Geneviève de La Tour Fondue, Monsieur Bigras, Montréal, Beauchemin, 1944, 248 pages.
On est au début du vingtième siècle. Armand Bigras vient de mourir. Omer, son fils aîné, a hérité du bien paternel à Verchères. Florimond, son plus jeune fils, par nécessité mais aussi un peu par choix, a quitté la campagne et s’est lancé à l’assaut de Montréal.
Au départ, il vit la dure réalité urbaine : il occupe de petits emplois mal rémunérés, ouvrier dans une usine, livreur d’épicerie, vendeur à commission, cireur de chaussures. Puis un jour, la chance lui sourit. Un quincailler de Saint-Henri, Hermas Jolicoeur, originaire de Verchères tout comme lui, décide de lui donner sa chance. Et il la saisit.

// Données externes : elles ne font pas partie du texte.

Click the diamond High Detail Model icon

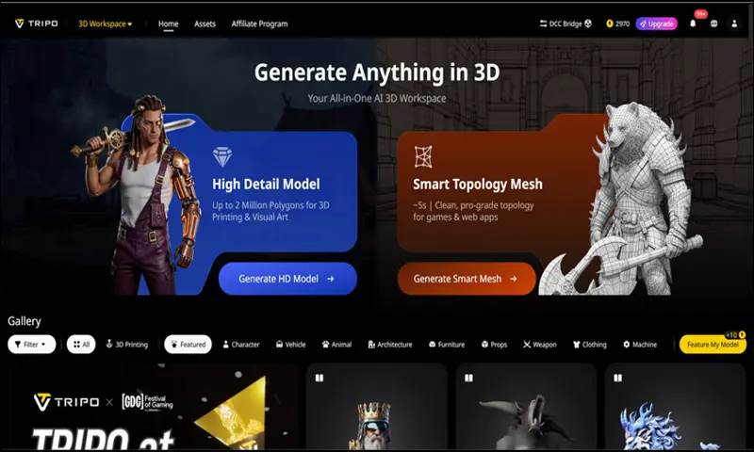[x=222, y=156]
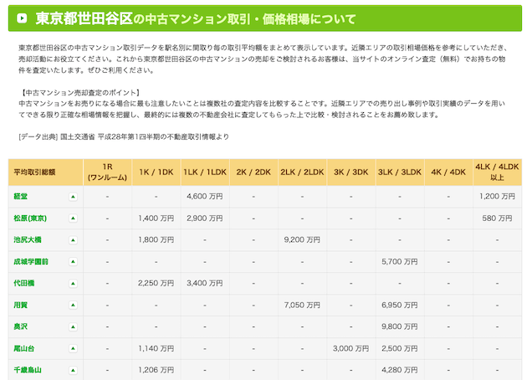Image resolution: width=527 pixels, height=380 pixels.
Task: Open the 成城学園前 station link
Action: pyautogui.click(x=31, y=262)
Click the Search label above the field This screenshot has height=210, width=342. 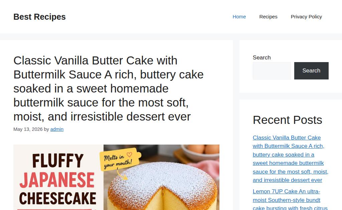[x=262, y=57]
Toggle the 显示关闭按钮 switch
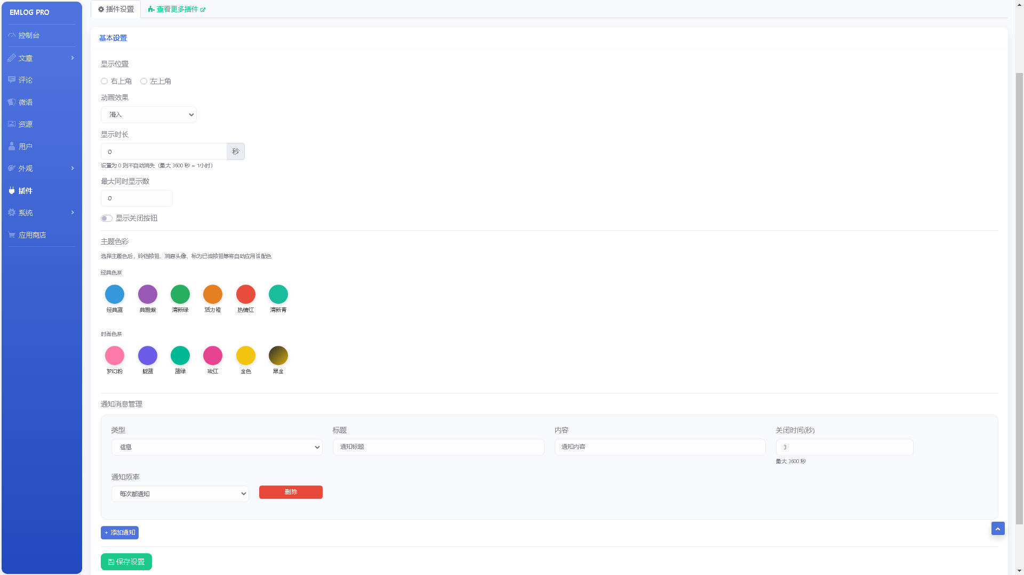The width and height of the screenshot is (1024, 575). click(x=107, y=218)
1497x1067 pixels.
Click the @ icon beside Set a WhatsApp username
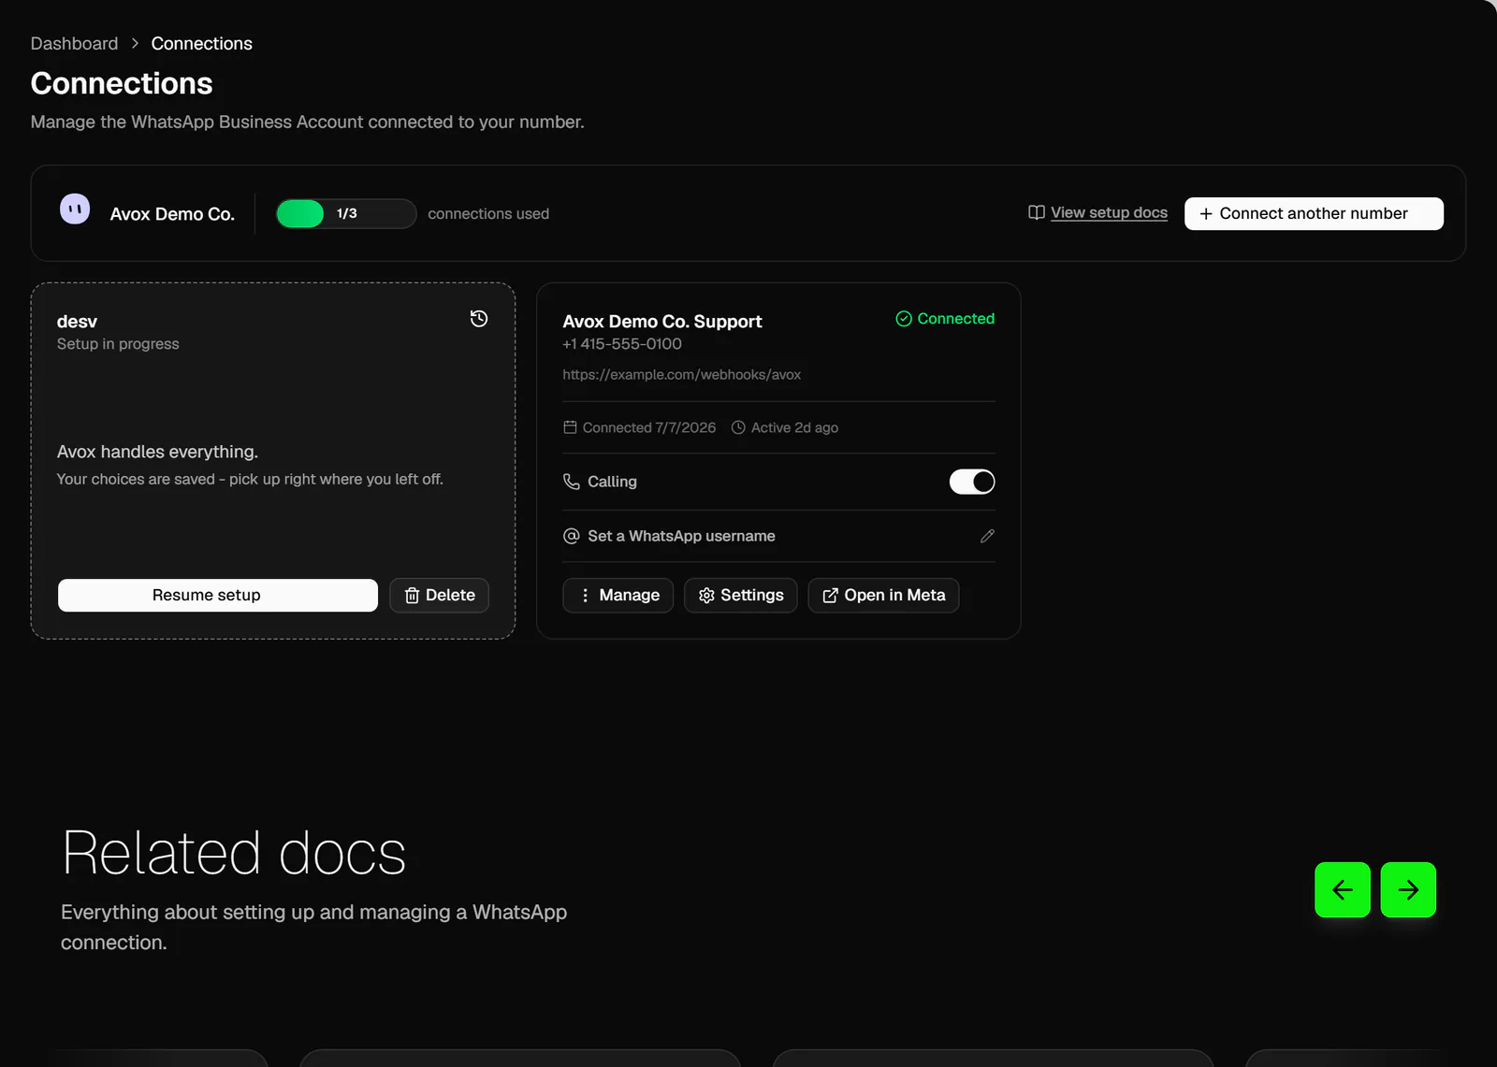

En quelques mois, il se rend indispensable, démontrant un flair commercial et de rares qualités de publiciste, science naissante à l’époque. Plus encore, il fait la cour à Herminie, la fille du propriétaire, une jeune femme intelligente mais précieuse, qui fréquente déjà Outremont et sa bourgeoisie et qui rêve d’y faire son nid. Même si tout la sépare de ce jeune homme qui l’adule, de ce campagnard mal dégrossi, elle entrevoit son énorme ambition et se laisse conquérir. Ils se marient et la quincaillerie Jolicoeur du même coup devient la quincaillerie Jolicoeur et Bigras.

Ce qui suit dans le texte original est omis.